BEGIN TASK INPUTS

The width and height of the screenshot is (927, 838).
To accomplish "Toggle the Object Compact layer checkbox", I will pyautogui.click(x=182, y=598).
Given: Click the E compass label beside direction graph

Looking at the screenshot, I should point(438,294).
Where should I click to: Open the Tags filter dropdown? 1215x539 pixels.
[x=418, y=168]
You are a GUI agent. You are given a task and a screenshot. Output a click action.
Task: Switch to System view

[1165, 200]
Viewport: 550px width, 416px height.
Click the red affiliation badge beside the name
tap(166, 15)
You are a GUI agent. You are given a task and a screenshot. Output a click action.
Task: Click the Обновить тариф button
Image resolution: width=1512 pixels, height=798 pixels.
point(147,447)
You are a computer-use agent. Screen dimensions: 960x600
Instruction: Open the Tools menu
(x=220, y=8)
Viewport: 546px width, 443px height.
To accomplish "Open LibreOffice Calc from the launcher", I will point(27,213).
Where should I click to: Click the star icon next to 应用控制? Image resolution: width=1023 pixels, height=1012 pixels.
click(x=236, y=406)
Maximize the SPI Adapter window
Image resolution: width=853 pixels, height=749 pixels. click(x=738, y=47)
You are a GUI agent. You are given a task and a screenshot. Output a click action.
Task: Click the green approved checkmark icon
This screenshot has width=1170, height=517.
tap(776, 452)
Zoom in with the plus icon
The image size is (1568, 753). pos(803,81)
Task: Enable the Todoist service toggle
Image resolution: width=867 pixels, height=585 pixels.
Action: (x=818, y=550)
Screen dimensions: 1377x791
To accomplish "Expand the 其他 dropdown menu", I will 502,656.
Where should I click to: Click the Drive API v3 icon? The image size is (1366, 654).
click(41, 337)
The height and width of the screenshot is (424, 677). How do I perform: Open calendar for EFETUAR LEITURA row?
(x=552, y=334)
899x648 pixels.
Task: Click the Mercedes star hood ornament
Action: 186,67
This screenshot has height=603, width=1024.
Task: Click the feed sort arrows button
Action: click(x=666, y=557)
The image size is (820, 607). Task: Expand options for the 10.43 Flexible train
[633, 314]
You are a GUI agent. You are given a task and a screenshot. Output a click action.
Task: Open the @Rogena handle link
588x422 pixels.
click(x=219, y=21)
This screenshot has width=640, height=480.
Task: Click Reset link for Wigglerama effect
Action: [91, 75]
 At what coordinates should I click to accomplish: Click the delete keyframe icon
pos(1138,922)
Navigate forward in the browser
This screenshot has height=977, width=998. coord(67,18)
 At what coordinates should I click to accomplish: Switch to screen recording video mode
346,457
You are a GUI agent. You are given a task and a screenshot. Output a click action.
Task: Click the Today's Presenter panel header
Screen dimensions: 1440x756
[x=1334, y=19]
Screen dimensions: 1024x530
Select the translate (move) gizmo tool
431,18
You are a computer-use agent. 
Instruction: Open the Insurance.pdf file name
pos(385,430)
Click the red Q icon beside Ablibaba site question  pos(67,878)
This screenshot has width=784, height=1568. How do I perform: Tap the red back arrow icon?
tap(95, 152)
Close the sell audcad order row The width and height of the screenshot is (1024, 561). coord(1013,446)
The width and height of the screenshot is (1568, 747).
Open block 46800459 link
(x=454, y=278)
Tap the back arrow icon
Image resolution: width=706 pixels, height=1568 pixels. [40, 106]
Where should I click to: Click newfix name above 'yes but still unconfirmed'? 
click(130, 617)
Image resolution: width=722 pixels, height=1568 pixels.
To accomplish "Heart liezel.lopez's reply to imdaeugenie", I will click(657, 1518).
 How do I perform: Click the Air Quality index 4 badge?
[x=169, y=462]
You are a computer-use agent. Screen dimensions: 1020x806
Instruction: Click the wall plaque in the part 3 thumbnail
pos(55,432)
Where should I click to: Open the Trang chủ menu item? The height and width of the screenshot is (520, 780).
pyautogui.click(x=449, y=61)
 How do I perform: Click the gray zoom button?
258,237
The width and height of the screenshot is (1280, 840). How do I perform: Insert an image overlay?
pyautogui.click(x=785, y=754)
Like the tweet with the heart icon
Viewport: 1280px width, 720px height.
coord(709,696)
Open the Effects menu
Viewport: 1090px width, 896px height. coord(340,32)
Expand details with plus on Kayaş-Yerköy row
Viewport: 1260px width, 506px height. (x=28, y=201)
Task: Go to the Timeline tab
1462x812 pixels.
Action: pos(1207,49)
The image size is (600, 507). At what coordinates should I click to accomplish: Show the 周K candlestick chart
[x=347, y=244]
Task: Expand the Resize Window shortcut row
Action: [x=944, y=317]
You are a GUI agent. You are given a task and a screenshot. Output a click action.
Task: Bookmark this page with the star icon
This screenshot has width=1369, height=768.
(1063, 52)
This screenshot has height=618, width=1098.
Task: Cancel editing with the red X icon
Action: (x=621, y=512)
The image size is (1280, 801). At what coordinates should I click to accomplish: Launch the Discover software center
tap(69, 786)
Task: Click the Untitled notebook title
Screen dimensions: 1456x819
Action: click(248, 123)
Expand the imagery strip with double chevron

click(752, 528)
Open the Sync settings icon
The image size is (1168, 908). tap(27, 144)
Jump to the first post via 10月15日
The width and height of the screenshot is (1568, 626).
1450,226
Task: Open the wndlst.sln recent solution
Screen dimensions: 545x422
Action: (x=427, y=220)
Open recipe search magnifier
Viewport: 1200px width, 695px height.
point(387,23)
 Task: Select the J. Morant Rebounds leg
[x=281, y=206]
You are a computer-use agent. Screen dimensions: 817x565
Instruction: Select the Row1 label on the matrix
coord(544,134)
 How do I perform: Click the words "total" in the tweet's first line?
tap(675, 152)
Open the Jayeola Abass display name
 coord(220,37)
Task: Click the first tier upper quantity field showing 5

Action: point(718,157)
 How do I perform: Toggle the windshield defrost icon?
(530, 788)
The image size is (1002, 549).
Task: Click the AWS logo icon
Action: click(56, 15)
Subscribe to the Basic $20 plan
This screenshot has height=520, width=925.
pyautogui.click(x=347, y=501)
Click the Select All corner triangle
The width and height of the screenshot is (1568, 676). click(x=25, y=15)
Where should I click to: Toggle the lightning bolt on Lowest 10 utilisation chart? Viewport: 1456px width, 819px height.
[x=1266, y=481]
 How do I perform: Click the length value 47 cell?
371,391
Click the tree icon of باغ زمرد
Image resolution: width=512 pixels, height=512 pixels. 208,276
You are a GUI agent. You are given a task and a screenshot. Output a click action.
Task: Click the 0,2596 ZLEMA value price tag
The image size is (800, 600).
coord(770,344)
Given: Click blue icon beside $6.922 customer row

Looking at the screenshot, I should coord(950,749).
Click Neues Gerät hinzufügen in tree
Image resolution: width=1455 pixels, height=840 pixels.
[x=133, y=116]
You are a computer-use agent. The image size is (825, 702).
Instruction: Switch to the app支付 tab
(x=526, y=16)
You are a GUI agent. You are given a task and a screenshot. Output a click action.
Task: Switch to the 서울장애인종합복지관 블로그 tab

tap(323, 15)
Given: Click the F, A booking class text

END TASK INPUTS

> [TASK TO CARRY OUT] Please copy out the data above exactly.

> [WRITTEN RESPONSE]
The width and height of the screenshot is (927, 838).
To accomplish "Toggle the Object Compact layer checkbox", I will pyautogui.click(x=182, y=598).
Given: Click the E compass label beside direction graph

Looking at the screenshot, I should point(438,294).
Where should I click to: Open the Tags filter dropdown? 1215x539 pixels.
[x=418, y=168]
You are a GUI agent. You are given a task and a screenshot. Output a click action.
Task: Switch to System view

[1165, 200]
Viewport: 550px width, 416px height.
Click the red affiliation badge beside the name
tap(166, 15)
You are a GUI agent. You are given a task and a screenshot. Output a click action.
Task: Click the Обновить тариф button
Image resolution: width=1512 pixels, height=798 pixels.
point(147,447)
You are a computer-use agent. Screen dimensions: 960x600
Instruction: Open the Tools menu
(x=220, y=8)
Viewport: 546px width, 443px height.
To accomplish "Open LibreOffice Calc from the launcher", I will point(27,213).
Where should I click to: Click the star icon next to 应用控制? Image resolution: width=1023 pixels, height=1012 pixels.
click(x=236, y=406)
Maximize the SPI Adapter window
Image resolution: width=853 pixels, height=749 pixels. click(x=738, y=47)
You are a GUI agent. You are given a task and a screenshot. Output a click action.
Task: Click the green approved checkmark icon
This screenshot has width=1170, height=517.
tap(776, 452)
Zoom in with the plus icon
The image size is (1568, 753). pos(803,81)
Task: Enable the Todoist service toggle
Image resolution: width=867 pixels, height=585 pixels.
Action: (x=818, y=550)
Screen dimensions: 1377x791
To accomplish "Expand the 其他 dropdown menu", I will 502,656.
Where should I click to: Click the Drive API v3 icon? The image size is (1366, 654).
click(41, 337)
The height and width of the screenshot is (424, 677). How do I perform: Open calendar for EFETUAR LEITURA row?
(x=552, y=334)
899x648 pixels.
Task: Click the Mercedes star hood ornament
Action: 186,67
This screenshot has height=603, width=1024.
Task: Click the feed sort arrows button
Action: click(x=666, y=557)
The image size is (820, 607). Task: Expand options for the 10.43 Flexible train
[633, 314]
You are a GUI agent. You are given a task and a screenshot. Output a click action.
Task: Open the @Rogena handle link
588x422 pixels.
click(x=219, y=21)
This screenshot has width=640, height=480.
Task: Click Reset link for Wigglerama effect
Action: [91, 75]
 At what coordinates should I click to accomplish: Click the delete keyframe icon
pos(1138,922)
Navigate forward in the browser
This screenshot has height=977, width=998. coord(67,18)
 At what coordinates should I click to accomplish: Switch to screen recording video mode
346,457
You are a GUI agent. You are given a task and a screenshot. Output a click action.
Task: Click the Today's Presenter panel header
Screen dimensions: 1440x756
[x=1334, y=19]
Screen dimensions: 1024x530
Select the translate (move) gizmo tool
431,18
You are a computer-use agent. 
Instruction: Open the Insurance.pdf file name
pos(385,430)
Click the red Q icon beside Ablibaba site question  pos(67,878)
This screenshot has width=784, height=1568. How do I perform: Tap the red back arrow icon?
tap(95, 152)
Close the sell audcad order row The width and height of the screenshot is (1024, 561). coord(1013,446)
The width and height of the screenshot is (1568, 747).
Open block 46800459 link
(x=454, y=278)
Tap the back arrow icon
Image resolution: width=706 pixels, height=1568 pixels. [40, 106]
Where should I click to: Click newfix name above 'yes but still unconfirmed'? 
click(130, 617)
Image resolution: width=722 pixels, height=1568 pixels.
To accomplish "Heart liezel.lopez's reply to imdaeugenie", I will click(657, 1518).
 How do I perform: Click the Air Quality index 4 badge?
[x=169, y=462]
You are a computer-use agent. Screen dimensions: 1020x806
Instruction: Click the wall plaque in the part 3 thumbnail
pos(55,432)
Where should I click to: Open the Trang chủ menu item? The height and width of the screenshot is (520, 780).
pyautogui.click(x=449, y=61)
 How do I perform: Click the gray zoom button?
258,237
The width and height of the screenshot is (1280, 840). How do I perform: Insert an image overlay?
pyautogui.click(x=785, y=754)
Like the tweet with the heart icon
Viewport: 1280px width, 720px height.
coord(709,696)
Open the Effects menu
Viewport: 1090px width, 896px height. coord(340,32)
Expand details with plus on Kayaş-Yerköy row
Viewport: 1260px width, 506px height. (x=28, y=201)
Task: Go to the Timeline tab
1462x812 pixels.
Action: pos(1207,49)
The image size is (600, 507). At what coordinates should I click to accomplish: Show the 周K candlestick chart
[x=347, y=244]
Task: Expand the Resize Window shortcut row
Action: [x=944, y=317]
You are a GUI agent. You are given a task and a screenshot. Output a click action.
Task: Bookmark this page with the star icon
This screenshot has width=1369, height=768.
(1063, 52)
This screenshot has height=618, width=1098.
Task: Cancel editing with the red X icon
Action: (x=621, y=512)
The image size is (1280, 801). At what coordinates should I click to accomplish: Launch the Discover software center
tap(69, 786)
Task: Click the Untitled notebook title
Screen dimensions: 1456x819
Action: click(248, 123)
Expand the imagery strip with double chevron

click(752, 528)
Open the Sync settings icon
The image size is (1168, 908). tap(27, 144)
Jump to the first post via 10月15日
The width and height of the screenshot is (1568, 626).
1450,226
Task: Open the wndlst.sln recent solution
Screen dimensions: 545x422
Action: (x=427, y=220)
Open recipe search magnifier
Viewport: 1200px width, 695px height.
point(387,23)
 Task: Select the J. Morant Rebounds leg
[x=281, y=206]
You are a computer-use agent. Screen dimensions: 817x565
Instruction: Select the Row1 label on the matrix
coord(544,134)
 How do I perform: Click the words "total" in the tweet's first line?
tap(675, 152)
Open the Jayeola Abass display name
 coord(220,37)
Task: Click the first tier upper quantity field showing 5

Action: point(718,157)
 How do I perform: Toggle the windshield defrost icon?
(530, 788)
The image size is (1002, 549).
Task: Click the AWS logo icon
Action: click(56, 15)
Subscribe to the Basic $20 plan
This screenshot has height=520, width=925.
pyautogui.click(x=347, y=501)
Click the Select All corner triangle
The width and height of the screenshot is (1568, 676). click(x=25, y=15)
Where should I click to: Toggle the lightning bolt on Lowest 10 utilisation chart? Viewport: 1456px width, 819px height.
[x=1266, y=481]
 How do I perform: Click the length value 47 cell?
371,391
Click the tree icon of باغ زمرد
Image resolution: width=512 pixels, height=512 pixels. 208,276
You are a GUI agent. You are given a task and a screenshot. Output a click action.
Task: Click the 0,2596 ZLEMA value price tag
The image size is (800, 600).
coord(770,344)
Given: Click blue icon beside $6.922 customer row

Looking at the screenshot, I should coord(950,749).
Click Neues Gerät hinzufügen in tree
Image resolution: width=1455 pixels, height=840 pixels.
[x=133, y=116]
You are a computer-use agent. The image size is (825, 702).
Instruction: Switch to the app支付 tab
(x=526, y=16)
You are a GUI agent. You are given a task and a screenshot. Output a click action.
Task: Switch to the 서울장애인종합복지관 블로그 tab

tap(323, 15)
Given: Click the F, A booking class text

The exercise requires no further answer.